# [Exercise directions]
Reproduce the part of the entries that opens with the line containing "You are a computer-use agent." and closes with the line containing "(x=70, y=71)", substituting "Poker" for "Casino" and changing nothing else. Leave out the pictures.

# [Word and item position data]
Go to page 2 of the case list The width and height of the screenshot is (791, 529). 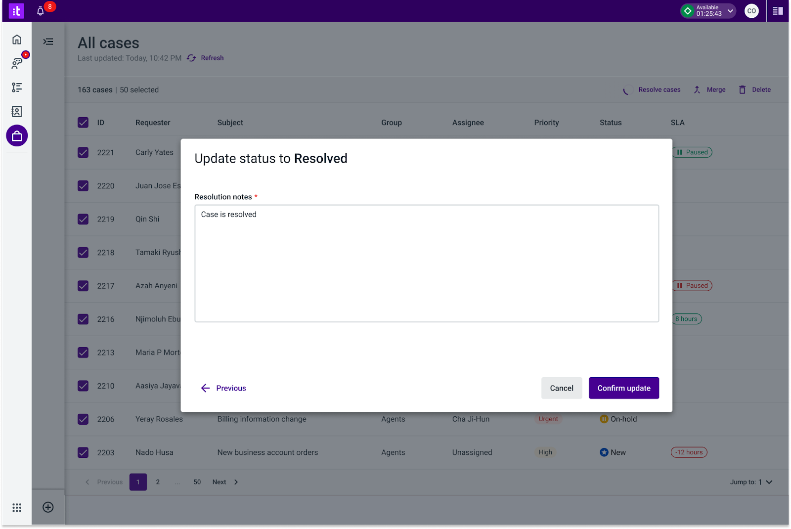click(x=158, y=482)
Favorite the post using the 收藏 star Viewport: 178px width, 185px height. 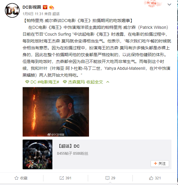click(21, 178)
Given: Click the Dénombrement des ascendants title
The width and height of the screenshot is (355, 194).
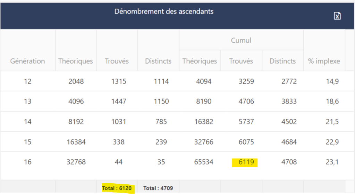Looking at the screenshot, I should tap(164, 11).
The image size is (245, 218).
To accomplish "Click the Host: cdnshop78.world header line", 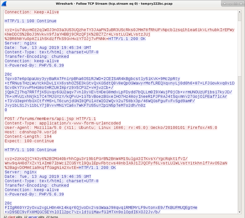I will pyautogui.click(x=31, y=132).
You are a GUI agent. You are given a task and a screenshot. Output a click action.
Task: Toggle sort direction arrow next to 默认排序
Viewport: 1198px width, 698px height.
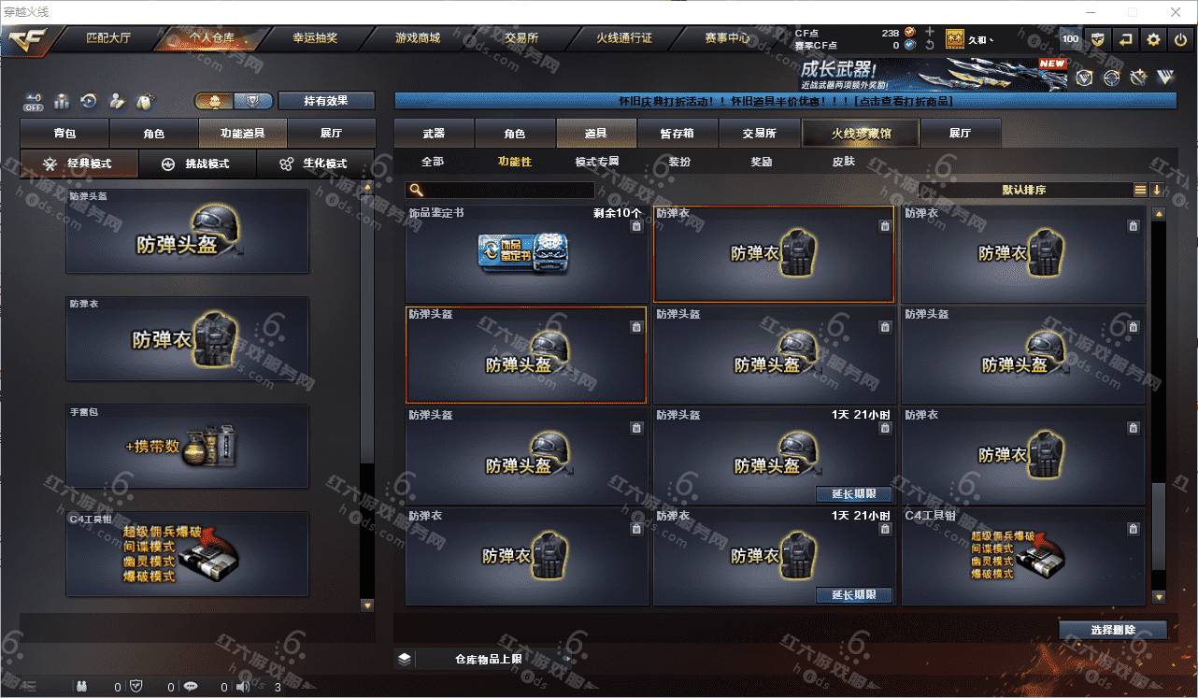pyautogui.click(x=1157, y=190)
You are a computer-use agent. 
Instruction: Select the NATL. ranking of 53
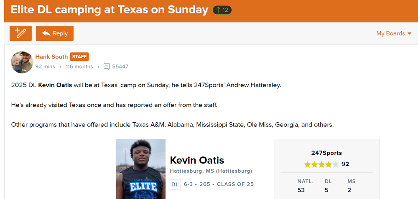coord(301,190)
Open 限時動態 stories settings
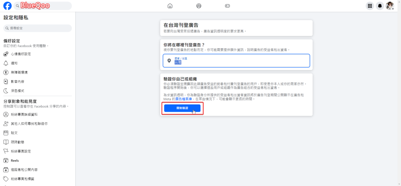Screen dimensions: 401x186 (x=17, y=142)
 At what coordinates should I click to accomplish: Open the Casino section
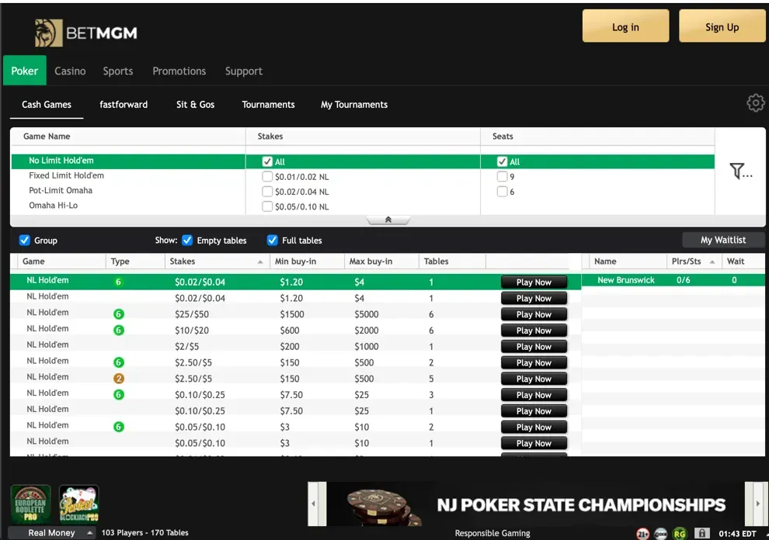(x=70, y=71)
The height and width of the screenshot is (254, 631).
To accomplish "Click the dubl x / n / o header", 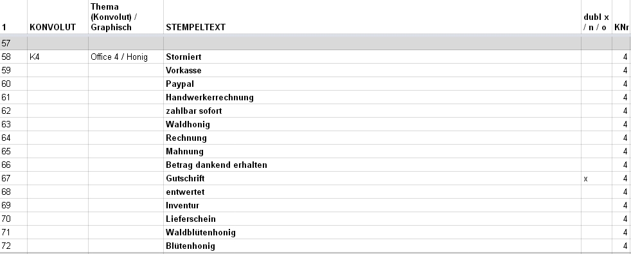I will (x=596, y=17).
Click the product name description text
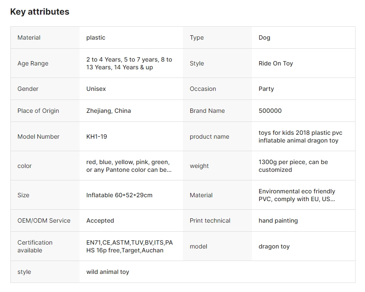This screenshot has width=365, height=292. point(300,137)
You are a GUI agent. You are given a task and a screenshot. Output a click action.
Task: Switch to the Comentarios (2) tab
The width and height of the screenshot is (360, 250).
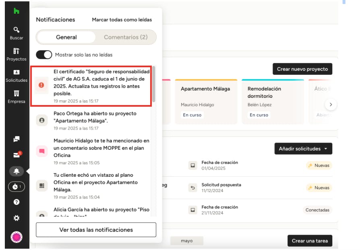[x=126, y=37]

# [Answer below]
You are a computer-use agent. 
Instruction: Select the NATL. ranking of 53
coord(301,190)
Open 限時動態 stories settings
Screen dimensions: 401x186 (x=17, y=142)
 At what coordinates should I click to accomplish: Open the Poker section
(x=70, y=71)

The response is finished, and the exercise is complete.